Secret leaks often occur when a sensitive piece of authentication data is stored with the source code of an application. Considering the source code is intended to be deployed across multiple assets, including source code repositories or application hosting servers, the secrets might get exposed to an unintended audience.
In most cases, trust boundaries are violated when a secret is exposed in a source code repository or an uncontrolled deployment environment. Unintended people who don’t need to know the secret might get access to it. They might then be able to use it to gain unwanted access to associated services or resources.
The trust issue can be more or less severe depending on the people’s role and entitlement.
In Dockerfiles, hard-coded secrets and secrets passed through as variables or created at build-time will cause security risks. The secret information can be exposed either via the container environment, the image metadata, or the build environment logs.
The consequences vary greatly depending on the situation and the secret-exposed audience. Still, two main scenarios should be considered.
Financial losses can occur when a secret is used to access a paid third-party-provided service and is disclosed as part of the source code of client applications. Having the secret, each user of the application will be able to use it without limit to use the third party service to their own need, including in a way that was not expected.
This additional use of the secret will lead to added costs with the service provider.
Moreover, when rate or volume limiting is set up on the provider side, this additional use can prevent the regular operation of the affected application. This might result in a partial denial of service for all the application’s users.
A downgrade can happen when the disclosed secret is used to protect security-sensitive assets or features of the application. Depending on the affected asset or feature, the practical impact can range from a sensitive information leak to a complete takeover of the application, its hosting server or another linked component.

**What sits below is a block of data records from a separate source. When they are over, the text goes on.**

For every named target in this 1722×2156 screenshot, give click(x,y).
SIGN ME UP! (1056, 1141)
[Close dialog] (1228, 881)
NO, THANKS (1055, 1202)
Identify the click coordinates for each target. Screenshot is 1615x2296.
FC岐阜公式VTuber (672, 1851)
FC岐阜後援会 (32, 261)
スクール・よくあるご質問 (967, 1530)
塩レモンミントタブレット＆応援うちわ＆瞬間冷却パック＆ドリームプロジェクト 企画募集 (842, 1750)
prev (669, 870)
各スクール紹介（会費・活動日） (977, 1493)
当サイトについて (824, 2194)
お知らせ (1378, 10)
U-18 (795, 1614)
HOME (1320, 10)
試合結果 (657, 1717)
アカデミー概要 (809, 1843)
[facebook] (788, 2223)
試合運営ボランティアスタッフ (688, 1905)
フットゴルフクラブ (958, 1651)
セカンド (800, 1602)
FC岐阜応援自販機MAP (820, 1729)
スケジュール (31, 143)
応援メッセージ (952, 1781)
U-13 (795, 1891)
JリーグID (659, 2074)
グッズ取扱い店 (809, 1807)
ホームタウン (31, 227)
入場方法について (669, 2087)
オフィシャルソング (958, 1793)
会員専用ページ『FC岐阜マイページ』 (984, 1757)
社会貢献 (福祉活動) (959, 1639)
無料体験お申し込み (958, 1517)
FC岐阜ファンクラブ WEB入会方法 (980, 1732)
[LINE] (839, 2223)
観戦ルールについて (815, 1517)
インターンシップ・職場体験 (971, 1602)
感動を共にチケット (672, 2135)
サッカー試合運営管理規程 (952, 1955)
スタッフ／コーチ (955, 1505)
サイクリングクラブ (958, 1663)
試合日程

For example, an application that would disclose a secret used to sign user authentication tokens would be at risk of user identity impersonation. An attacker accessing the leaked secret could sign session tokens for arbitrary users and take over their privileges and entitlements.
Best practices recommend using a secret vault for all secrets that must be accessed at container runtime. This will ensure the secret’s security and prevent any further unexpected disclosure. Depending on the development platform and the leaked secret type, multiple solutions are currently available.
For all secrets that must be accessed at image build time, it is recommended to rely on Docker Buildkit’s secret mount options. This will prevent secrets from being disclosed in image’s metadata and build logs.
Additionally, investigations and remediation actions should be conducted to ensure the current and future security of the infrastructure.
Revoke the secret
Revoke any leaked secrets and remove them from the application source code.
Before revoking the secret, ensure that no other applications or processes are using it. Other usages of the secret will also be impacted when the secret is revoked.
Analyze recent secret use
When available, analyze authentication logs to identify any unintended or malicious use of the secret since its disclosure date. Doing this will allow determining if an attacker took advantage of the leaked secret and to what extent.
This operation should be part of a global incident response process.
The following code sample generates a new SSH private key that will be stored in the generated image. This key should be considered as compromised. Moreover, the SSH key encryption passphrase is also hardcoded.
FROM example # Noncompliant RUN ssh-keygen -N "passphrase" -t rsa -b 2048 -f /etc/ssh/rsa_key RUN /example.sh --ssh /etc/ssh/rsa_key
The following code sample uses a seemingly hidden password which is actually leaked in the image metadata after the build.
FROM example ARG PASSWORD # Noncompliant RUN wget --user=guest --password="$PASSWORD" https://example.com
FROM example
RUN --mount=type=secret,id=ssh,target=/etc/ssh/rsa_key \
/example.sh --ssh /etc/ssh/rsa_key
FROM example
RUN --mount=type=secret,id=wget,target=/home/user/.wgetrc \
wget --user=guest https://example.com
For runtime secrets, best practices recommend relying on a vault service to pass secret information to the containers. Docker environment provides Swarm services that implement such a feature.
If such an option can not be considered, store the runtime secrets in an environment file
such as .env and then start the container with the --env-file argument:
docker run --env-file .env myImage
It is then important to ensure that the environment files are securely stored and generated.